[EXTRACT TO READ]:

▬▬▬

Market ROI Comparisons – Conclusions

The critical question that investors face in all three of these comparisons is one of generating gains through exceptional market timing with cyclical markets, or generating gains through exceptional patience with linear markets.  As much as we would all like to think of ourselves as a “guru” who can accurately predict every market gyration, the fact of the matter is that we can’t.

Even the best, brightest, and smartest market analysts are scarcely better than 50-50 with their market predictions, and many are much worse.  What frequently happens is that many people fail to respect the market, and ultimately pay the price through losses.  Intelligent investors must understand that the market does not do what we think it should do … it does what it wants to do.  What this means is that prices are set by buyers and sellers.  Sometimes prices climb to absurd heights, and sometimes they drop to ridiculous lows.  We can generate a general sense of when prices are elevated vs. depressed with a reasonable degree of accuracy, but nobody knows when the market will turn … nobody.

The overconfident investor frequently believes that he can pick markets correctly, and jump onto price trends for easy gains.  This strategy typically works until it doesn’t work, and when it doesn’t work, it REALLY doesn’t work.  Leveraged gains are wonderful, but leveraged losses are devastating.  Any time that successful income property investing means that you need to correctly time the markets, you are setting yourself up for big losses in the future when you eventually guess wrong, and cannot get out without taking a substantial loss since property is illiquid.  This reluctance to take a loss can make a substantial loss grow into a crippling loss.

Where this ultimately leaves us is with determining the best way to protect ourselves against the impact of our own overconfidence.  This is where linear markets become so powerful.  When a market does not grow or crash explosively, the timing of when you buy becomes less important.  This takes the achievement of investing success out of market timing, and places it into the realm of prudent savings, intelligent investment, compounding of gains, and repeating the process until you have achieved financial freedom.

▬▬▬

[STORED DATA]:
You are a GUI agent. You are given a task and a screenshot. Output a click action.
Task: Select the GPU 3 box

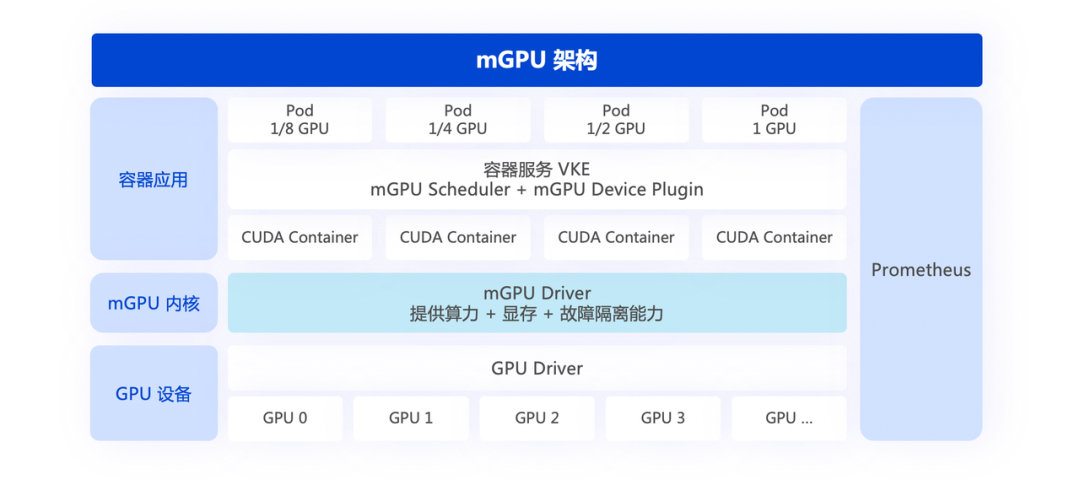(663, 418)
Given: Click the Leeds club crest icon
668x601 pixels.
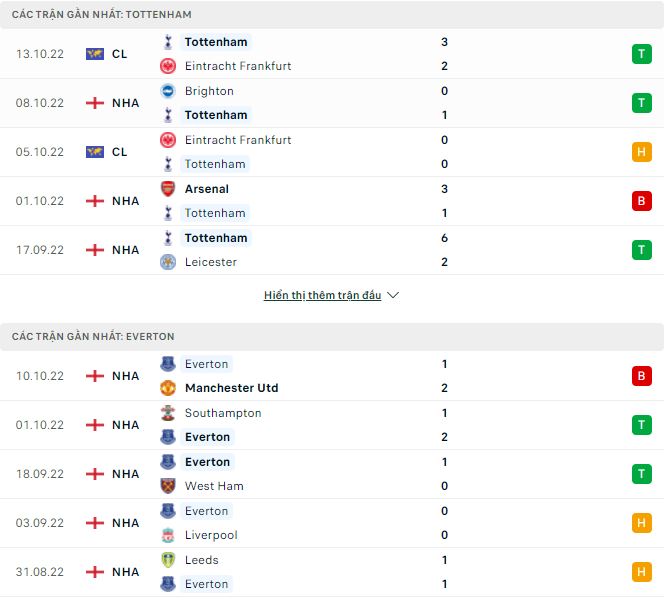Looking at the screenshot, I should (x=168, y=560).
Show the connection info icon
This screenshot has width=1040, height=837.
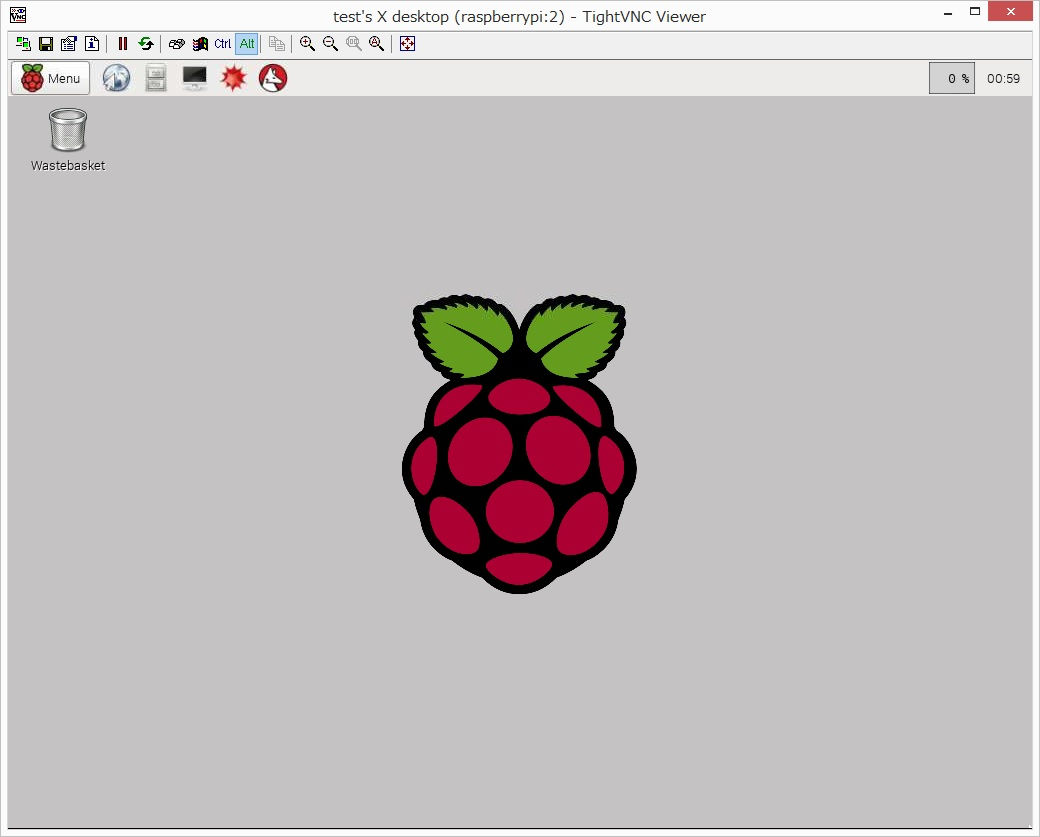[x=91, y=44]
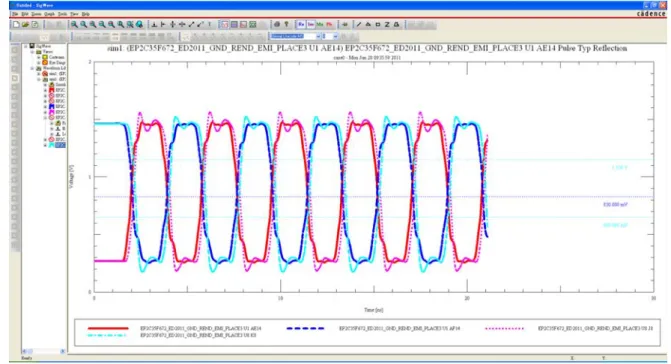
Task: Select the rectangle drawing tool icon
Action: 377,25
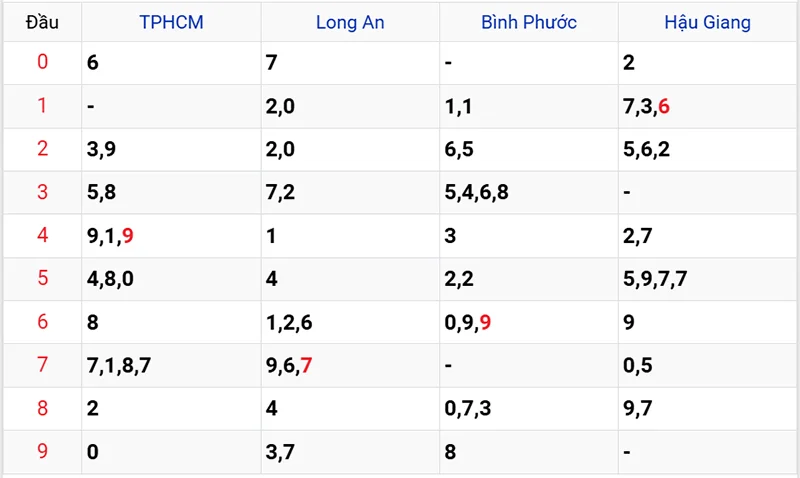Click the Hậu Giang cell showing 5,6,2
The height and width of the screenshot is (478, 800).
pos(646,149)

▬▬▬

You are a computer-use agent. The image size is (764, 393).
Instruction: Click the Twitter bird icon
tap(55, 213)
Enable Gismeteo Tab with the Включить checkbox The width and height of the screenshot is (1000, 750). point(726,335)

▬▬▬

[WORK TO COMPLETE]:
A. According to the market ROI conclusions, how accurate are even the best market analysts with their predictions?
B. In the market ROI conclusions, rewrite the passage starting with "The overconfident investor" and going on through "a crippling loss.", changing "illiquid" to "hard to sell".

[LIST OF ANSWERS]:
A. They are scarcely better than 50-50, and many are much worse.

B.
The overconfident investor frequently believes that he can pick markets correctly, and jump onto price trends for easy gains.  This strategy typically works until it doesn’t work, and when it doesn’t work, it REALLY doesn’t work.  Leveraged gains are wonderful, but leveraged losses are devastating.  Any time that successful income property investing means that you need to correctly time the markets, you are setting yourself up for big losses in the future when you eventually guess wrong, and cannot get out without taking a substantial loss since property is hard to sell.  This reluctance to take a loss can make a substantial loss grow into a crippling loss.